Kandydat Polski 2050 na prezydenta Szymon Hołownia pytany był, czy wybiera się na marsz organizowany przez Donalda Tuska w Warszawie? - Nie bardzo rozumiemy, mówiąc szczerze, dlaczego w tak ważnym momencie znowu ściąga się ludzi do Warszawy, zamiast pojechać tam, gdzie ludzie są, mieszkają, mają problemy i przeżywają swoje pytania i odpowiedzi - odparł marszałek Sejmu. Dodał także, że Warszawa nie jest "całym światem", a ponadto nie będzie brał udziału w marszu poparcia innego kandydata.
Na konferencji prasowej na rzeszowskim Rynku Hołownia był pytany czy weźmie udział w wydarzeniu organizowanym przez Donalda Tuska i Rafała Trzaskowskiego 25 maja w Warszawie.

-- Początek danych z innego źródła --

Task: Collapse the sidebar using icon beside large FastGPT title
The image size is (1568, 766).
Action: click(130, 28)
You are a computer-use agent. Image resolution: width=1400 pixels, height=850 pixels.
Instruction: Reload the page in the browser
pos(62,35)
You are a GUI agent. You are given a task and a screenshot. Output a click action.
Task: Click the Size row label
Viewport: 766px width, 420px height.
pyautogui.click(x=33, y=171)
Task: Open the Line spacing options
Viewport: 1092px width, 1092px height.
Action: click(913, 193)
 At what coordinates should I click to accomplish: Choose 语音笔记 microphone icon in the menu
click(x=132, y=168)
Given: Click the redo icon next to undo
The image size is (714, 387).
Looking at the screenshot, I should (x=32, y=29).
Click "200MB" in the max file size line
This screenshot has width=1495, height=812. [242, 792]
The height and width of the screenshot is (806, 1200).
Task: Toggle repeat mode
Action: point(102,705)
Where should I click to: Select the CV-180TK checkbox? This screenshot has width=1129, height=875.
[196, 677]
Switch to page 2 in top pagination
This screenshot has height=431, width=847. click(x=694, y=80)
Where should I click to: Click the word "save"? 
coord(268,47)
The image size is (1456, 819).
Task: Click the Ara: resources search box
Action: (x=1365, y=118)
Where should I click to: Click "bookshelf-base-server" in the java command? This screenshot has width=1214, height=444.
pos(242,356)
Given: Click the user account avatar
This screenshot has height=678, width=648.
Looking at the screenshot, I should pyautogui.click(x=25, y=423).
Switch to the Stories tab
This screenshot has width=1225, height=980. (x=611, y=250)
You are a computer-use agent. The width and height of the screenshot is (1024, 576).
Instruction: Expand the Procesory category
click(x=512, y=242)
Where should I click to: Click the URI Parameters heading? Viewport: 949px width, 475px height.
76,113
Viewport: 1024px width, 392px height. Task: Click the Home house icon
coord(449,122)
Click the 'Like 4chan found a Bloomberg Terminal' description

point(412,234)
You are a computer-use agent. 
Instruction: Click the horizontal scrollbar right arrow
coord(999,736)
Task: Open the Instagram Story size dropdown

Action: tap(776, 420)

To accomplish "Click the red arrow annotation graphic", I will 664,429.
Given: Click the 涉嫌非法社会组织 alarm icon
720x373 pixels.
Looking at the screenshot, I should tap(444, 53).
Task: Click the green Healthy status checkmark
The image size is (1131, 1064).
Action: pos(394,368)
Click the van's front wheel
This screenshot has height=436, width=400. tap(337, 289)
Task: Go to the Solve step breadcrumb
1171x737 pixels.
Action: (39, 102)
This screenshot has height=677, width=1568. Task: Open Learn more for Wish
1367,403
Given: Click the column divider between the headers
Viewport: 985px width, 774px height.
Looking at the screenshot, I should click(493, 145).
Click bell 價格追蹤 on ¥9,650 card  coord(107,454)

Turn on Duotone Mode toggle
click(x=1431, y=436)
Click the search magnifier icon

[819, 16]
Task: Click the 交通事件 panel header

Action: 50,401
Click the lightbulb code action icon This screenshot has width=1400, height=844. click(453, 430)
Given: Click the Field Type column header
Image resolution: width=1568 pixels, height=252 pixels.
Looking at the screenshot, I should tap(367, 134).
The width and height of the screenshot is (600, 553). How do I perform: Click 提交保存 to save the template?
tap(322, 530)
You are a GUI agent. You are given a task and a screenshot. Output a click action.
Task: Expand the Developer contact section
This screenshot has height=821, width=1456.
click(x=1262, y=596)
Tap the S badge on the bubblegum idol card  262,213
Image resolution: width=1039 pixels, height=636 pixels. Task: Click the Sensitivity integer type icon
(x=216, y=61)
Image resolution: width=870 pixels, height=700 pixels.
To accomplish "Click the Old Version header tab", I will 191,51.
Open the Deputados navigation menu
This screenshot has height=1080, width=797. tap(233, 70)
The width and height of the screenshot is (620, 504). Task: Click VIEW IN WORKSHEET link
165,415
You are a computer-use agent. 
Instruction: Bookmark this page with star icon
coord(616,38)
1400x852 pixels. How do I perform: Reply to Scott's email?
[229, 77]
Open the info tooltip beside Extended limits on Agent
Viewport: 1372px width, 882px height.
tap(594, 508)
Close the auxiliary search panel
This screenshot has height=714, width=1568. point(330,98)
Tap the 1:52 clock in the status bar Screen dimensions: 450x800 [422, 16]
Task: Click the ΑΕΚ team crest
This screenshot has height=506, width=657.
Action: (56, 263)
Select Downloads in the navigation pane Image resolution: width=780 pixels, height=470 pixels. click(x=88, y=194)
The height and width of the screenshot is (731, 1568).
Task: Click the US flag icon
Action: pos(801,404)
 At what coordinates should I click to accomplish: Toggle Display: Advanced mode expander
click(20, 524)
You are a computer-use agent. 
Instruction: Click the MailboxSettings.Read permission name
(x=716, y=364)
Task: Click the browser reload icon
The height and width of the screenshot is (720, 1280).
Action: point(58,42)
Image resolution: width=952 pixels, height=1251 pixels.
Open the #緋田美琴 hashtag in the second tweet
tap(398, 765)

"Z tego prostego powodu nie zamierzam się tam wybrać, że zamierzam zmierzyć się z Rafałem Trzaskowskim w drugiej turze. Trudno, żebym w takiej sytuacji maszerował w marszu poparcia innego kandydata. Innego scenariusza nie zakładam"
– odpowiedział.
Polityk powiedział, że dobrze już zna ideę organizowania marszów przez Platformę Obywatelską.
"Wraca tutaj hasło - jedna lista. Dobrze je znamy i nie bardzo rozumiemy, mówiąc szczerze, dlaczego w tak ważnym momencie znowu ściąga się ludzi do Warszawy, zamiast pojechać tam, gdzie ludzie są, mieszkają, mają problemy i przeżywają swoje pytania i odpowiedzi"
– mówił Hołownia.
W jego ocenie, Warszawa nie jest "całym światem".
Marszałek Sejmu powiedział też, że sztab Rafała Trzaskowskiego nie zapraszał Hołowni na to wydarzenie.